Хоуп ахнула и, залившись слезами, уткнулась в плечо Жервена, который принялся гладить ее по каштановым волосам.
— Если бы не роза, я и сам бы нипочем не поверил… Это я виноват. Надо было предостеречь вас получше, — тихо сокрушался Жервен. — О том, что в лесу нечисто, рассказывали еще деды и прадеды. Надо было мне прислушаться.
— Ты прислушался. Ты же велел нам не ходить в лес, предупреждал, что он древний и опасный и что о нем много странных слухов бродит…
— Нет, парень, ты тут ни при чем, — заверил отец. — Не казни себя. Это моя дурная голова повела меня через лес в пургу. Виноват я один и никто больше, мне и расплату нести.
— Слухи… — проговорила Грейс. — Мы с Хоуп слышали, что в лесу живет Чудище, страшилище, которое поедает всех тварей, бегающих и летающих, и поэтому в лесу нет дичи. А еще оно заманивает путников на погибель. И оно очень, очень древнее, как холмы вокруг, как деревья в лесу. Мы ничего вам не рассказывали, потому что боялись, вы нас засмеете. Это нас Молли предостерегала, чтобы мы не ходили в лес.
Я оглянулась на Жера. За два года мы ни разу не возвращались к тому, о чем он рассказал мне той первой осенью.
Хоуп перестала плакать:
— Да, мы думали, это все чепуха. А ходить в этот жуткий лес у нас и без того не было ни малейшего желания. — По щекам сестры вновь заструились слезы, однако она выпрямилась, прижимаясь к Жервену, обнимавшему ее за плечи. — Ох, отец, неужели ты не можешь взять и остаться?
Отец покачал головой.
— А что в ваших седельных сумках? — вдруг спросил Жервен.

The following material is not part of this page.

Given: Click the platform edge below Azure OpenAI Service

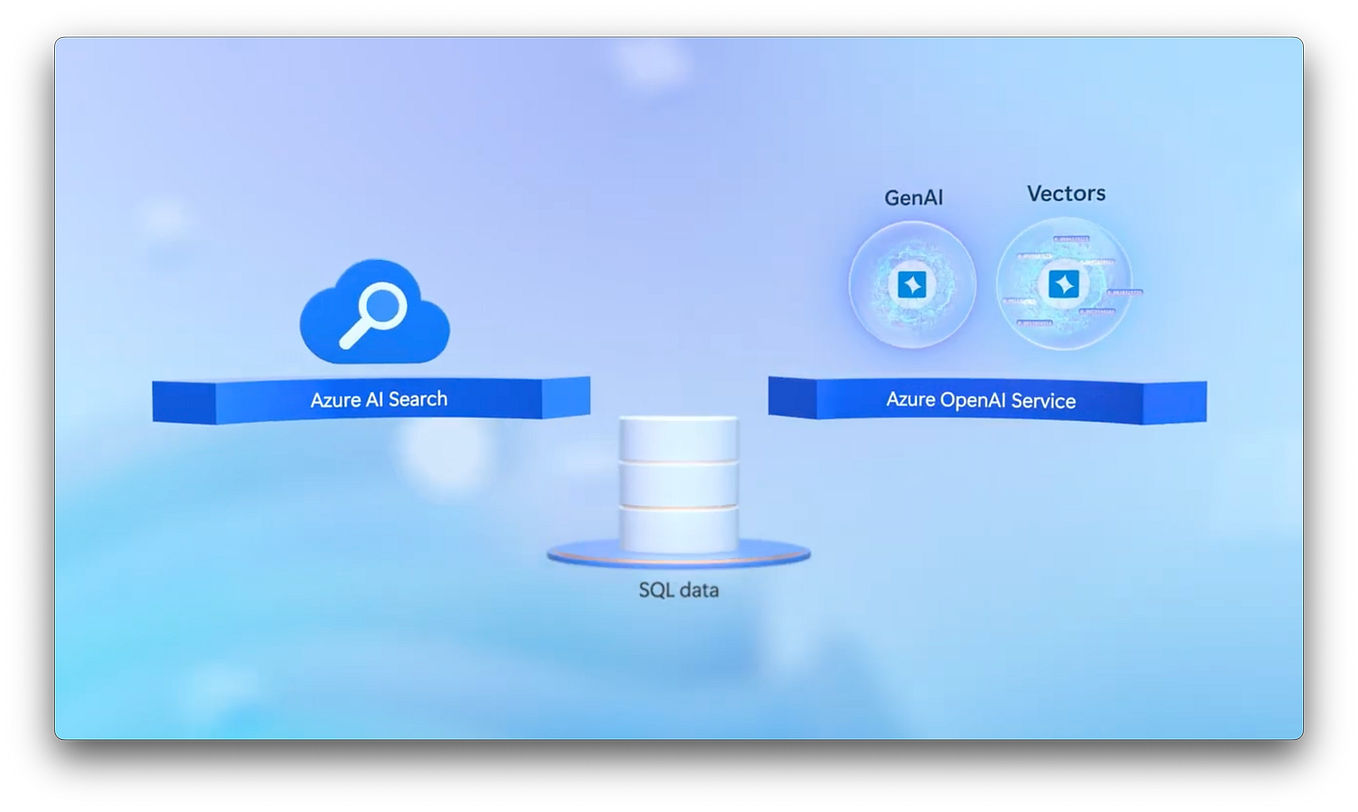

— Да ничего особенного. Немного денег — я думал купить корову, чтобы не возить молоко для малышей из города, но, боюсь, там и на корову едва хватит.
Жервен встал, не выпуская руку Хоуп, и склонился над седельными сумками, со вчерашнего вечера лежавшими в углу. Грейс и Хоуп, всегда исправно следившие за порядком в доме, почему-то не решились их тронуть.
— Когда мы с Красавицей вчера их тащили, они показались мне тяжеловатыми.
— Разве? Да нет же. Откуда там тяжесть? Они почти пустые. — Преклонив колени рядом с Жервеном, отец расстегнул одну из сумок и с изумлением вытащил две дюжины превосходных восковых свечей, льняную скатерть с изящной кружевной каймой, несколько бутылок выдержанного вина и бутылку еще более выдержанного бренди, серебряный штопор с головой грифона (красные глаза подозрительно напоминали рубины). Бережно завернутый в кожаный кисет, на свет появился нож с костяной ручкой в виде вытянувшегося в прыжке оленя, заложившего за спину ветвистые рога. Дно мешка по самое запястье наполняли монеты — золото, серебро, медь, латунь. Под грудой монет скрывались три деревянные шкатулки, на полированных крышках которых блестели инкрустированные перламутром инициалы — Г., Х. и К.